Blowback: How the Bombing of Libya in 2011 Led to Terror in Britain

In the final video of his blowback series, Mehdi Hasan delves into Salman Abedi, the Manchester suicide bomber, and Western intervention in Libya.


On May 22, 2017, Salman Abedi blew himself up at a pop concert in Manchester, England, killing 22 people. It was the worst terrorist attack in Manchester’s history — and the worst in the U.K. since the London bombings of 2005. The youngest victim was just 8 years old.

But was this horrific suicide attack in 2017, at least in part, blowback from British foreign policy? Did the NATO-backed war in Libya play a role in radicalizing Abedi?

You remember Libya, right? It was the military intervention of 2011, launched by U.S. President Barack Obama, U.K. Prime Minister David Cameron, and French President Nicolas Sarkozy under a NATO umbrella and with the backing of a U.N. Security Council resolution, which was supposed to prevent Libyan dictator Moammar Gadhafi from carrying out a massacre in the coastal city of Benghazi. The mission, however, soon morphed into regime change. NATO forces intervened on the side of Libya’s rebels who eventually captured Gadhafi in the desert, sodomized him with a bayonet, and shot him dead. “We came, we saw, he died,” laughed then-Secretary of State Hillary Clinton.

Hilarious! But as I explain in this sixth and final film of my series on blowback for The Intercept, there was nothing funny about post-Gadhafi Libya, which quickly descended into violence and chaos as rival militias, including jihadi groups, fought for power and influence. As an official report by a select committee of the British Parliament later acknowledged, “The possibility that militant extremist groups would attempt to benefit from the rebellion should not have been the preserve of hindsight.”
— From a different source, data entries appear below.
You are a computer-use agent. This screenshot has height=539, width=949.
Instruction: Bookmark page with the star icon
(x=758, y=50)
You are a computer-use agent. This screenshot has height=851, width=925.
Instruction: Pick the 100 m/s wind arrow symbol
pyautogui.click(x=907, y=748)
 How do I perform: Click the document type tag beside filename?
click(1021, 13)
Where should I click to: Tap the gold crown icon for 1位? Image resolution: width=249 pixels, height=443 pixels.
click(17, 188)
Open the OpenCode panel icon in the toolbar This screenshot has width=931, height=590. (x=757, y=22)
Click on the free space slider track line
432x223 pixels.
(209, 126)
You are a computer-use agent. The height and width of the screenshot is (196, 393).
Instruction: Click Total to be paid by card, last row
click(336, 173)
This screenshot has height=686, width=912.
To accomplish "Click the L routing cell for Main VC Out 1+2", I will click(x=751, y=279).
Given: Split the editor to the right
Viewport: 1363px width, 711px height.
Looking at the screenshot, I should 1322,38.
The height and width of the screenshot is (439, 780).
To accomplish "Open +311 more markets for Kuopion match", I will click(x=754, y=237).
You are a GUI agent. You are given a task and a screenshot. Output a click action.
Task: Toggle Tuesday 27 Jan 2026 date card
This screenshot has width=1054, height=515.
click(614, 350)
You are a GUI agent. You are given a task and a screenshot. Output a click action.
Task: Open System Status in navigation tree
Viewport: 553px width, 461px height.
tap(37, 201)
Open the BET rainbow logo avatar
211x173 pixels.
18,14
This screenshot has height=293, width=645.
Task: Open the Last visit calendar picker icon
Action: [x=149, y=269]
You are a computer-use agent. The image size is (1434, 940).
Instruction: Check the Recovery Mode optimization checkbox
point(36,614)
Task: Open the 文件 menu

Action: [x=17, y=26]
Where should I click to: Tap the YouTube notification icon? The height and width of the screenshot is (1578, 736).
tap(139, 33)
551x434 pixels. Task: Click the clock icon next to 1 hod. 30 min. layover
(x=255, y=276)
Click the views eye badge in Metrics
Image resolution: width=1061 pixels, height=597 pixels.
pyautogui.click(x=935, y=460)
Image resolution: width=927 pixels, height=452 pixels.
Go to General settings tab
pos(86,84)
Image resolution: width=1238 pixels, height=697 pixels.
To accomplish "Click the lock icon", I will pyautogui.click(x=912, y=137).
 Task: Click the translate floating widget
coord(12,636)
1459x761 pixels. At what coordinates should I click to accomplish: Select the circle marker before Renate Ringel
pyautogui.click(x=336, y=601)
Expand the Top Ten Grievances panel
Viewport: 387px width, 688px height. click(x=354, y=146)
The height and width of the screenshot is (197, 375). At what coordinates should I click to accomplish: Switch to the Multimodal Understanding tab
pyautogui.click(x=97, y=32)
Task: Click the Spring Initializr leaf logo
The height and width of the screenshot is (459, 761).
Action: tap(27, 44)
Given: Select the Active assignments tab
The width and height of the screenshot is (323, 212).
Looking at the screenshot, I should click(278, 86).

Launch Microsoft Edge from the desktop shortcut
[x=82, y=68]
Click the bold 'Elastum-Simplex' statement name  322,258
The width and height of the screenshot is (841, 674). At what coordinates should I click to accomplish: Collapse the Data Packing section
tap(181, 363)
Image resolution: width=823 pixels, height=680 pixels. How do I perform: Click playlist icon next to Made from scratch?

Indeed. NATO member governments were well aware of what kind of extreme and violent groups they were backing on the ground. Some members of the Canadian Air Force, which flew 10 percent of the missions during NATO’s Libyan campaign, privately joked among themselves that they had become “Al Qaeda’s air force.”

Yet the British government, which cracked down on British citizens who went out to fight in Syria or Iraq, looked the other way at those who went out to fight in Libya. One U.K. citizen of Libyan descent, who had been under house arrest due to concerns that he might join violent extremists in Iraq, said he was “allowed to go [to Libya], no questions asked.” In fact, so many Libyan exiles went out to fight the Gadhafi regime from Manchester alone that today, there is even a mural in Tripoli to commemorate them. One of those exiles was Ramadan Abedi, a member of the Al Qaeda-aligned Libyan Islamic Fighting Group, and his 22-year-old son … Salman.

Former friends and acquaintances of Salman Abedi say he returned to the U.K. from Libya a “completely different guy.” The one-time partygoer, who took drugs and enjoyed a drink, came back an angry young man who had fought against Gadhafi and, allegedly, signed up with the Islamic State. (ISIS would later claim the Manchester attack.)

Remember: To explain how Abedi became a bomber is not to excuse him. He is responsible for a grotesque act of mass murder; the merciless killing of innocent kids. But who helped him find likeminded, hate-filled individuals with whom to train and fight? Who provided him with the battlefield on which he was recruited and radicalized? How did the Libya he travelled to end up becoming a haven for ISIS?

“Enough is enough,” said British Prime Minister Theresa May, in the wake of the London Bridge terror attack, which occurred just a month after the Manchester bombing. “When it comes to taking on extremism and terrorism, things need to change.”

Yes, they do. How about we stop allying with and arming unsavory groups abroad? How about we quit the Middle East regime-change business? How about we stop pretending that our wars abroad don’t lead to blowback at home? The sooner we do so, the more innocent lives we might be able save.